Table 11 shows why multiclass results require caution. The sample supports meaningful interpretation for common categories such as ACM Errors and Illegal Campaigning, but it does not support strong claims about rare categories such as Tampered Ballots, Election Violence, or Harassment of Voters/Poll Watchers/EB.

Overall multiclass accuracy was 0.75. The weighted average F1 score was 0.78, while the macro average F1 score was 0.49. The gap between these two values indicates that the model performed better on frequent categories than on rare ones.

Table 12: Overall multiclass classification performance.
Overall Multiclass Classification Performance
Metric Value
Accuracy 0.75
Macro F1 0.49
Weighted F1 0.78

Table 12 shows that the model’s apparent performance depends on the averaging strategy. Weighted F1 gives greater influence to frequent categories, especially ACM Errors.

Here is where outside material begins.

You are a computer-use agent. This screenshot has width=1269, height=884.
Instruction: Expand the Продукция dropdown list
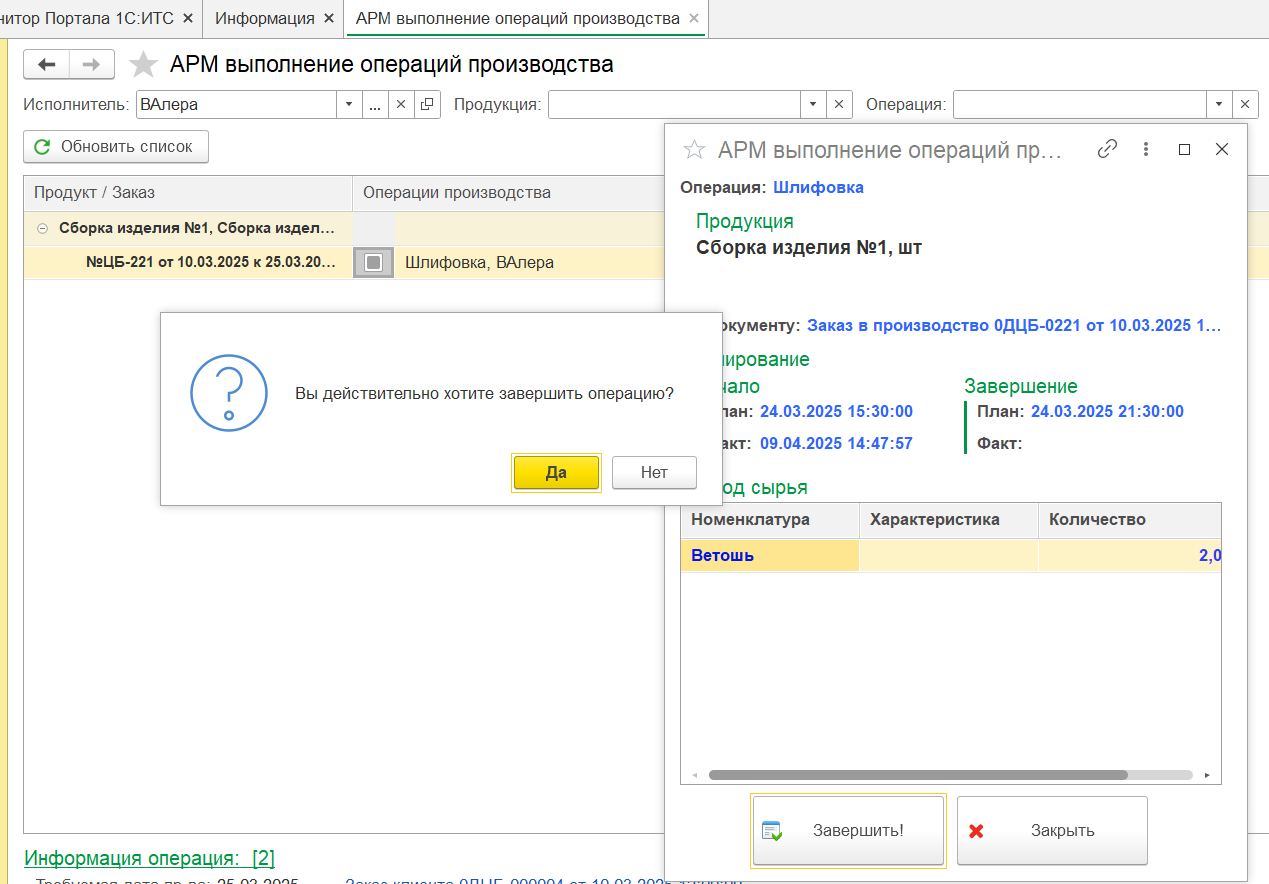coord(812,104)
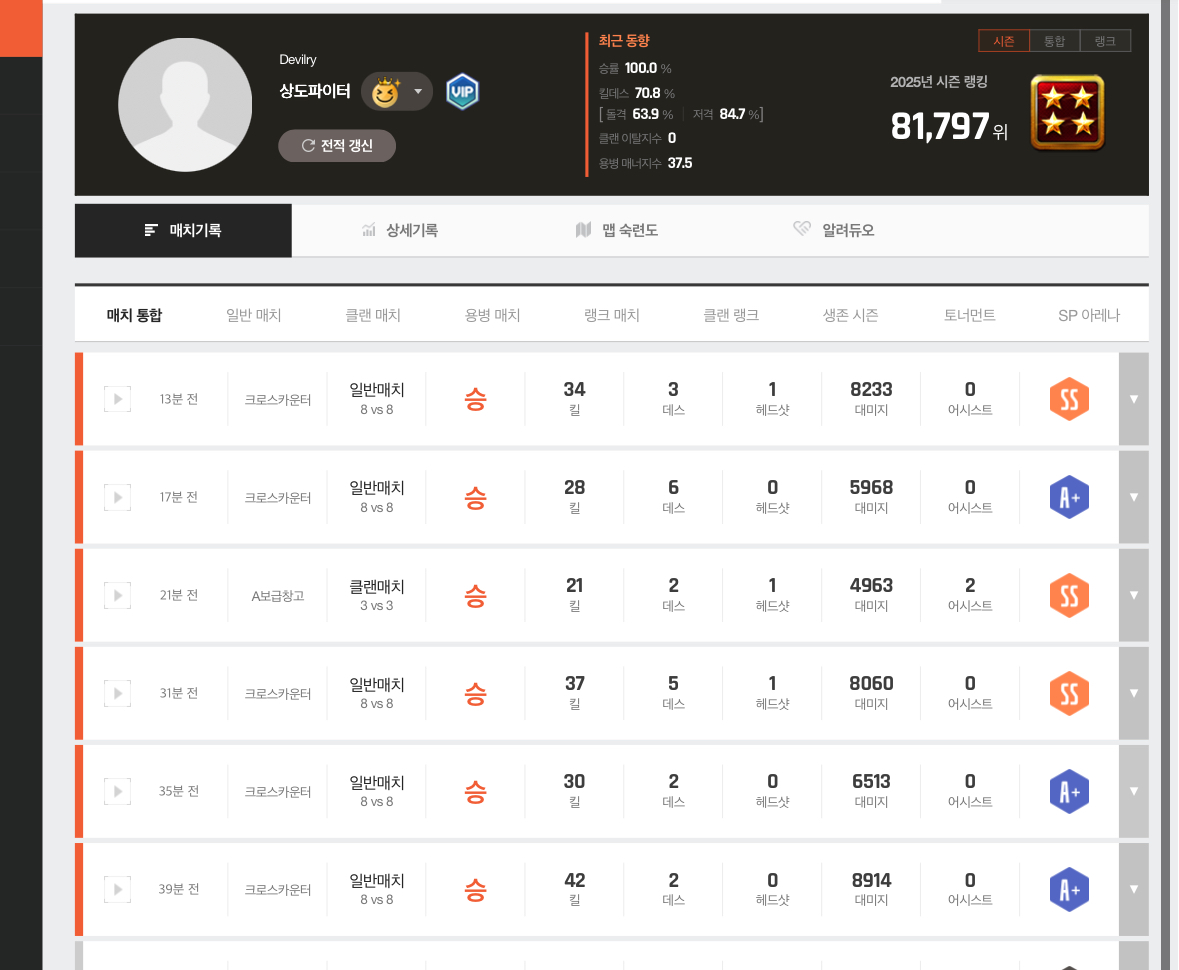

Macro F1 treats every class equally and therefore exposes weak performance for rare categories. For election monitoring, the macro result matters because rare categories may still carry high civic significance.

Per-Class Performance

Per-class metrics show a polarized performance pattern. The model performed well on explicit and relatively frequent categories, especially ACM Errors and Illegal Campaigning. It performed poorly on ambiguous, rare, or catch-all categories.

Table 13: Per-class multiclass classification performance.
Per-Class Classification Metrics
Incident_Category Precision Recall F1 Support
ACM Errors 0.93 0.85 0.89 116
BEI/EB Non-Compliance with Election Procedures 0.31 0.36 0.33 11
Disenfranchisement 0.33 0.43 0.38 7
Election Violence 1.00 1.00 1.00 2
Harassment of Voters/Poll Watchers/EB 0.00 0.00 0.00 2
Illegal Campaigning 1.00 0.90 0.95 29
No violation 0.00 0.00 0.00 0
Others 0.00 0.00 0.00 12
Red-tagging 1.00 1.00 1.00 3
Tampered Ballots 0.00 0.00 0.00 1
Vote Buying 1.00 0.80 0.89 5
Figure 6: Per-class F1 scores for multiclass incident categorization.

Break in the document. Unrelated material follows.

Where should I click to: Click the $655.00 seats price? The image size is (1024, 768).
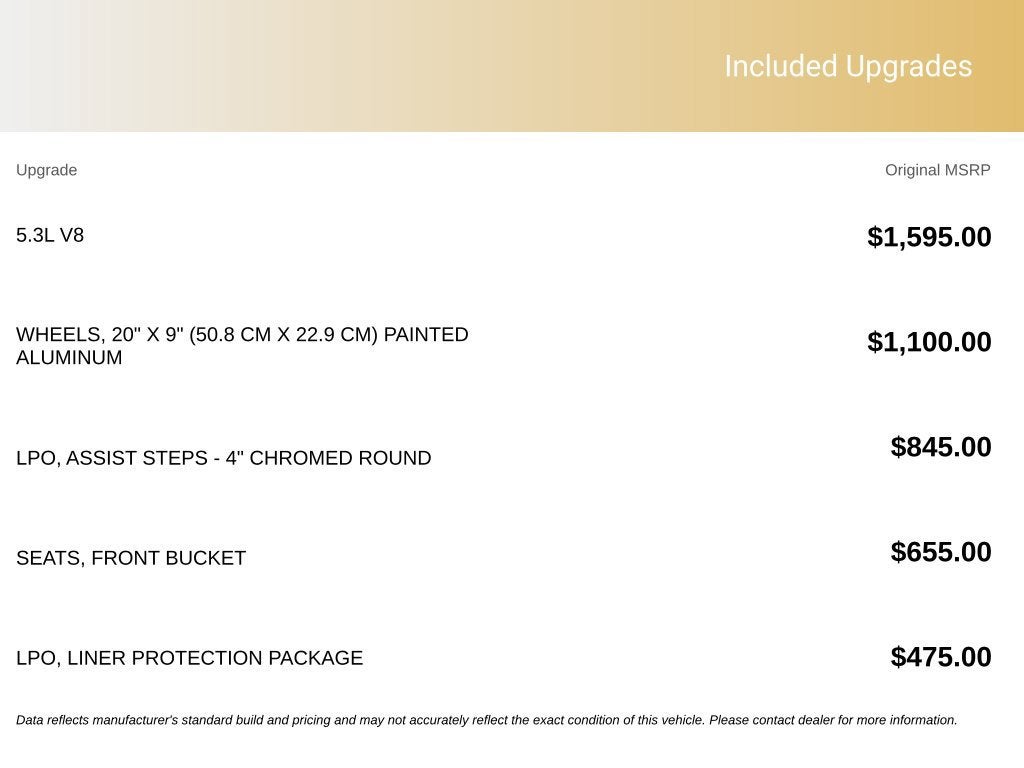pos(940,552)
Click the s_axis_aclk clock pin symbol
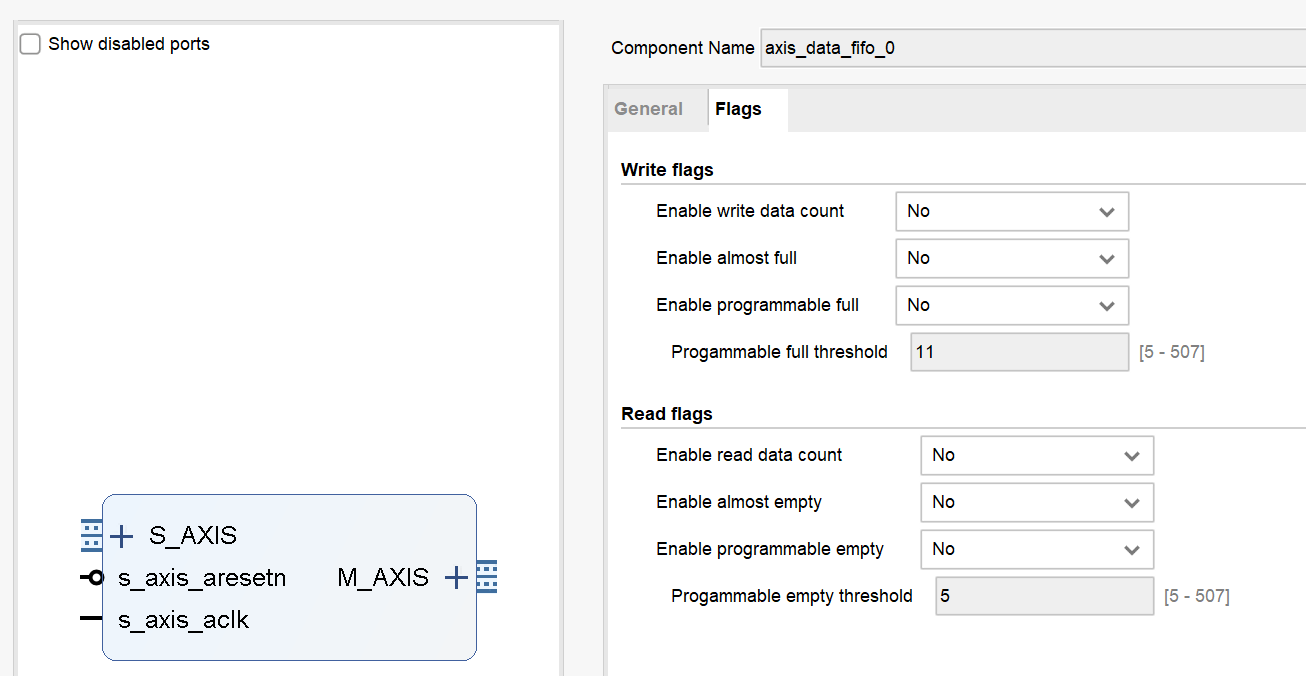This screenshot has width=1306, height=676. [x=91, y=619]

Table 13 and Figure 6 show that category-level performance depends on both semantic clarity and class frequency. Illegal Campaigning achieved an F1 score of 0.95, while ACM Errors achieved an F1 score of 0.89. These categories often contain recognizable lexical cues, such as references to campaign materials, sample ballots, malfunctioning machines, ballot rejection, or printing problems.

In contrast, BEI/EB Non-Compliance with Election Procedures and Disenfranchisement produced much lower F1 scores of 0.33 and 0.38, respectively. These categories are procedurally complex and may overlap in ordinary reporting language. A voter who reports being unable to vote may be describing administrative non-compliance, technical failure, or disenfranchisement. This ambiguity limits the reliability of zero-shot classification without further contextual evidence.

The model also failed to classify Others, Harassment of Voters/Poll Watchers/EB, and Tampered Ballots reliably. These results should not be overinterpreted because some categories had very small support. Yet the zero score for Others also reflects a conceptual limitation: catch-all categories are difficult for models because they lack stable semantic boundaries.

Error Structure and Interpretation

The multiclass results suggest three types of classification error.

First, the model performs well when reports contain explicit markers. Categories such as ACM Errors and Illegal Campaigning often contain concrete signals. These include machine problems, ballot rejection, receipt issues, campaign materials, or sample ballot distribution.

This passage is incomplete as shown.